Task material -
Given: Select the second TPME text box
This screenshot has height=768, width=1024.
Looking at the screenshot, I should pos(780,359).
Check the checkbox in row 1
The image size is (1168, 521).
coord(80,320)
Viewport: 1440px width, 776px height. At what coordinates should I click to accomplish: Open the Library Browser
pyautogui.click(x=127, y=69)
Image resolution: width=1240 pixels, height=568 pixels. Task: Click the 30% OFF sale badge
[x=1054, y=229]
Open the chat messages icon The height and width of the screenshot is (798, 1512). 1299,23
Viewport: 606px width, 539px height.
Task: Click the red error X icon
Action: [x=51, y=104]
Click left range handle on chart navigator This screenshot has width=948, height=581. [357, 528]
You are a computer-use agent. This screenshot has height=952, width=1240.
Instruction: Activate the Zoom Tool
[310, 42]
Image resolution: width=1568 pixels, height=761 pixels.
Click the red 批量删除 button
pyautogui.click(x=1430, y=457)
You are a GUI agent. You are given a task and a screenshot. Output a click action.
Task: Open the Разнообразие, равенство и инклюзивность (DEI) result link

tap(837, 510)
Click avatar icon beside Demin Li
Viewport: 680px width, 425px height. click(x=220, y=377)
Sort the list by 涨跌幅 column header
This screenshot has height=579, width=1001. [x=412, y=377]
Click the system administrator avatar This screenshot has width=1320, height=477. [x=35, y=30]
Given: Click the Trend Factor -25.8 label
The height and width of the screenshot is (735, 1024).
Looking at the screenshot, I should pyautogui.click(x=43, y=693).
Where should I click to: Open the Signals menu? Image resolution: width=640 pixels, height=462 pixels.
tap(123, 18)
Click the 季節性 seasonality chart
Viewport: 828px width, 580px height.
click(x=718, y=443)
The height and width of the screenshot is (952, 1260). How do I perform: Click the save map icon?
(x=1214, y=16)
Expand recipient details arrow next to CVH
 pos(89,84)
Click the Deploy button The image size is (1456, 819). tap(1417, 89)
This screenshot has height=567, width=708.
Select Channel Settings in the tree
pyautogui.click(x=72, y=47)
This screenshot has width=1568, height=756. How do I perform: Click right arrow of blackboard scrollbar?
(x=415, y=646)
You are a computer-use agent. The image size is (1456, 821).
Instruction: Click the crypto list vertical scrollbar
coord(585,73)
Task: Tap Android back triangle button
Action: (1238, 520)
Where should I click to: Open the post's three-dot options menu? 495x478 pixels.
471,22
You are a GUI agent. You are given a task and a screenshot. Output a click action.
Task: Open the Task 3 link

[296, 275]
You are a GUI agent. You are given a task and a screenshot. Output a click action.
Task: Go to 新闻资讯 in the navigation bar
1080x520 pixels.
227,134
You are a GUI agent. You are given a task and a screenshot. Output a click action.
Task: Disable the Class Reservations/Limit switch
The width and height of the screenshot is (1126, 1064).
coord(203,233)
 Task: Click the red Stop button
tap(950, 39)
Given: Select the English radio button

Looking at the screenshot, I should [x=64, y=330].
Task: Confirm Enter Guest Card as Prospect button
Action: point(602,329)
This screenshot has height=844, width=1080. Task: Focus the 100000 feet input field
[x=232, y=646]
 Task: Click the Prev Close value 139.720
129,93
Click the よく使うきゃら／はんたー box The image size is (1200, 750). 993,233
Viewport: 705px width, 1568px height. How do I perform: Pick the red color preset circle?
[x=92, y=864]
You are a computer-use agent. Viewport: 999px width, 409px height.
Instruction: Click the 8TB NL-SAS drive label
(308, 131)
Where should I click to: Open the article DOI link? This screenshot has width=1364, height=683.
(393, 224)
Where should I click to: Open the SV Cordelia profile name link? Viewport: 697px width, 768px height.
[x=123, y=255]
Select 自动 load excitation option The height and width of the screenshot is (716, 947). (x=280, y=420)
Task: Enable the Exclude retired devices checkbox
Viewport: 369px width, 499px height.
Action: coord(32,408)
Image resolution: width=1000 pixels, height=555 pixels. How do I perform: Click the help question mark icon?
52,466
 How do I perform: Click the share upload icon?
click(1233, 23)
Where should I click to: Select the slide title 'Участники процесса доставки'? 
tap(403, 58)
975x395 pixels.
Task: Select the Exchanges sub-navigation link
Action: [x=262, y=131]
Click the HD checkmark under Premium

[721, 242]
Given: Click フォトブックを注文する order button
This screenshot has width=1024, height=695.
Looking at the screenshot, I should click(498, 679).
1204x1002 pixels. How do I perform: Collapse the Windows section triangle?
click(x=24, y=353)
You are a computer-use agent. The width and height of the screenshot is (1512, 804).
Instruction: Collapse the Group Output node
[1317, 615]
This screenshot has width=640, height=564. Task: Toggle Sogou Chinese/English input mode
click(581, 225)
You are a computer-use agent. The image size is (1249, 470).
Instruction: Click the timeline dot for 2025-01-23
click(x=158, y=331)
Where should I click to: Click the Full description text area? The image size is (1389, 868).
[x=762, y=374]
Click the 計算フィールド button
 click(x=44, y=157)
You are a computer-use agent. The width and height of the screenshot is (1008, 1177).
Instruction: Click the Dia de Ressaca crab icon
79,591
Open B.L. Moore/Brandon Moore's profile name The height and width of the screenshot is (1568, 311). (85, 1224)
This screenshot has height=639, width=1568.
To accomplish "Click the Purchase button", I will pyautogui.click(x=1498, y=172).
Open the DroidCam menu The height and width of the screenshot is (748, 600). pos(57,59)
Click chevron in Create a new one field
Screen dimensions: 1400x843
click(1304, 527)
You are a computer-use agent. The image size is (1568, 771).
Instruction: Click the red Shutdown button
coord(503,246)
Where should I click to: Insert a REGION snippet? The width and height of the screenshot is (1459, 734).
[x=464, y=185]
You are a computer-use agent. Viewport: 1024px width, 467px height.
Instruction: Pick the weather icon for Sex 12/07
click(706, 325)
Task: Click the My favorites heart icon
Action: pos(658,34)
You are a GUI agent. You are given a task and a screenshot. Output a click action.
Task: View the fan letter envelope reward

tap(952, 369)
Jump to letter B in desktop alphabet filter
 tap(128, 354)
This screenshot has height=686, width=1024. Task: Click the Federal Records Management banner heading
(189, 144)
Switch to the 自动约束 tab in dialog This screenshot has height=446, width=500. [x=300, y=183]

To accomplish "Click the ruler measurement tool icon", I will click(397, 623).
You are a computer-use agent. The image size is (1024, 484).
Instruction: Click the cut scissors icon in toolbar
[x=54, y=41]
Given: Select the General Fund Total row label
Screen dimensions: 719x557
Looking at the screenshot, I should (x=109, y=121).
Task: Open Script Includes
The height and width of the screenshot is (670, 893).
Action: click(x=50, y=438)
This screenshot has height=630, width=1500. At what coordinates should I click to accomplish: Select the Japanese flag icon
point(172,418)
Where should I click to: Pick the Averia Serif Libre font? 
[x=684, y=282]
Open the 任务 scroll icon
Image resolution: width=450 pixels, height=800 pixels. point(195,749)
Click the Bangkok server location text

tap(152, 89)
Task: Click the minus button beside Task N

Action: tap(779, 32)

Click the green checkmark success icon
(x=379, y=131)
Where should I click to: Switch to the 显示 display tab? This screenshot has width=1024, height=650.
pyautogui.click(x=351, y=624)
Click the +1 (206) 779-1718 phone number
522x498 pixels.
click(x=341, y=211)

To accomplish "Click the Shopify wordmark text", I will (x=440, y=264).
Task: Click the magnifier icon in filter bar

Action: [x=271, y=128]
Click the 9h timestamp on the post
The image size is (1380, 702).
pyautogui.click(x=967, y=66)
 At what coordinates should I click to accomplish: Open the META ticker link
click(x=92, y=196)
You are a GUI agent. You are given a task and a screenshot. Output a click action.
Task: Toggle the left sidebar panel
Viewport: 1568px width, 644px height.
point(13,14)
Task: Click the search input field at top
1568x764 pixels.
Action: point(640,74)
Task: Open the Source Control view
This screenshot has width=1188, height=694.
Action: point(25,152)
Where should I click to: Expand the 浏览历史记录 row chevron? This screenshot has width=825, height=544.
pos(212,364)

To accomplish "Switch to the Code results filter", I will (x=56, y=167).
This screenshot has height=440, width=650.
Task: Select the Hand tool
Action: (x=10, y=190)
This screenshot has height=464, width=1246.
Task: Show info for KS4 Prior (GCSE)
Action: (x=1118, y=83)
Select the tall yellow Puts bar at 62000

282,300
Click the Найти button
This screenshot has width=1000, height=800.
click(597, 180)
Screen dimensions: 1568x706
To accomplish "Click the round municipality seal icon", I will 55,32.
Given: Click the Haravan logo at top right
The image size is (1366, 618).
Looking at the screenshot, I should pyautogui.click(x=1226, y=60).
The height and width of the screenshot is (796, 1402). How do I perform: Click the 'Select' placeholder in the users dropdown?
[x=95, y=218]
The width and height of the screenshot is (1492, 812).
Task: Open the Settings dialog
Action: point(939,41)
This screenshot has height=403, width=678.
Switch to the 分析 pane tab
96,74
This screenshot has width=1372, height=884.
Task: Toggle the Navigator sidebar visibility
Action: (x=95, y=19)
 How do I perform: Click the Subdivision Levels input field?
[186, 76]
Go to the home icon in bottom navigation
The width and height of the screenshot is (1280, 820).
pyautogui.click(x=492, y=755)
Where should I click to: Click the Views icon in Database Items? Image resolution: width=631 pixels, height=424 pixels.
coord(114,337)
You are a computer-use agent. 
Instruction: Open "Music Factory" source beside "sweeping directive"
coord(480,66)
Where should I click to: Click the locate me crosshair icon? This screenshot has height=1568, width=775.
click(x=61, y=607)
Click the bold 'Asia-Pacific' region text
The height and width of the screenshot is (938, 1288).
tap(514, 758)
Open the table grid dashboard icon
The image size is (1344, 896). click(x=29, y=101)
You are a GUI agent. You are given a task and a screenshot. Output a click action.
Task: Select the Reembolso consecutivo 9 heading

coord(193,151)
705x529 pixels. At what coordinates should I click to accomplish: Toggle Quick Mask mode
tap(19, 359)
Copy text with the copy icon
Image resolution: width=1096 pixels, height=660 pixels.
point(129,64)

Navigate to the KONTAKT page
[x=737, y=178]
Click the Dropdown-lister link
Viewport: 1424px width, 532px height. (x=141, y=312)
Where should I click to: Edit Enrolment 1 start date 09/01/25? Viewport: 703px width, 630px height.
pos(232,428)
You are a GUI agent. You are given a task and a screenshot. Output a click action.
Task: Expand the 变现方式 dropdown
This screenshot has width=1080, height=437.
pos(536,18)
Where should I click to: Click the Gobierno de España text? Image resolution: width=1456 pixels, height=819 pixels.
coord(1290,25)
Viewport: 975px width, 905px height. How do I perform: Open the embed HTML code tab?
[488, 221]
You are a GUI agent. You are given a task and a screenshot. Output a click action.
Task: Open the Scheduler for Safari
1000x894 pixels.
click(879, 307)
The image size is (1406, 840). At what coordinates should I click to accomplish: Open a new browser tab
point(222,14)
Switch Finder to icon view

Required work -
Duplicate the part of the entries that opens with the line containing "Open the table grid dashboard icon" and runs through the end of the entries, copying every line exactly.

Written answer -
Open the table grid dashboard icon
The image size is (1344, 896). click(x=29, y=101)
You are a GUI agent. You are given a task and a screenshot. Output a click action.
Task: Select the Reembolso consecutivo 9 heading

coord(193,151)
705x529 pixels. At what coordinates should I click to accomplish: Toggle Quick Mask mode
tap(19, 359)
Copy text with the copy icon
Image resolution: width=1096 pixels, height=660 pixels.
point(129,64)

Navigate to the KONTAKT page
[x=737, y=178]
Click the Dropdown-lister link
Viewport: 1424px width, 532px height. (x=141, y=312)
Where should I click to: Edit Enrolment 1 start date 09/01/25? Viewport: 703px width, 630px height.
pos(232,428)
You are a GUI agent. You are given a task and a screenshot. Output a click action.
Task: Expand the 变现方式 dropdown
This screenshot has width=1080, height=437.
pos(536,18)
Where should I click to: Click the Gobierno de España text? Image resolution: width=1456 pixels, height=819 pixels.
coord(1290,25)
Viewport: 975px width, 905px height. How do I perform: Open the embed HTML code tab?
[488, 221]
You are a GUI agent. You are given a task and a screenshot. Output a click action.
Task: Open the Scheduler for Safari
1000x894 pixels.
click(879, 307)
The image size is (1406, 840). At what coordinates should I click to accomplish: Open a new browser tab
point(222,14)
Switch Finder to icon view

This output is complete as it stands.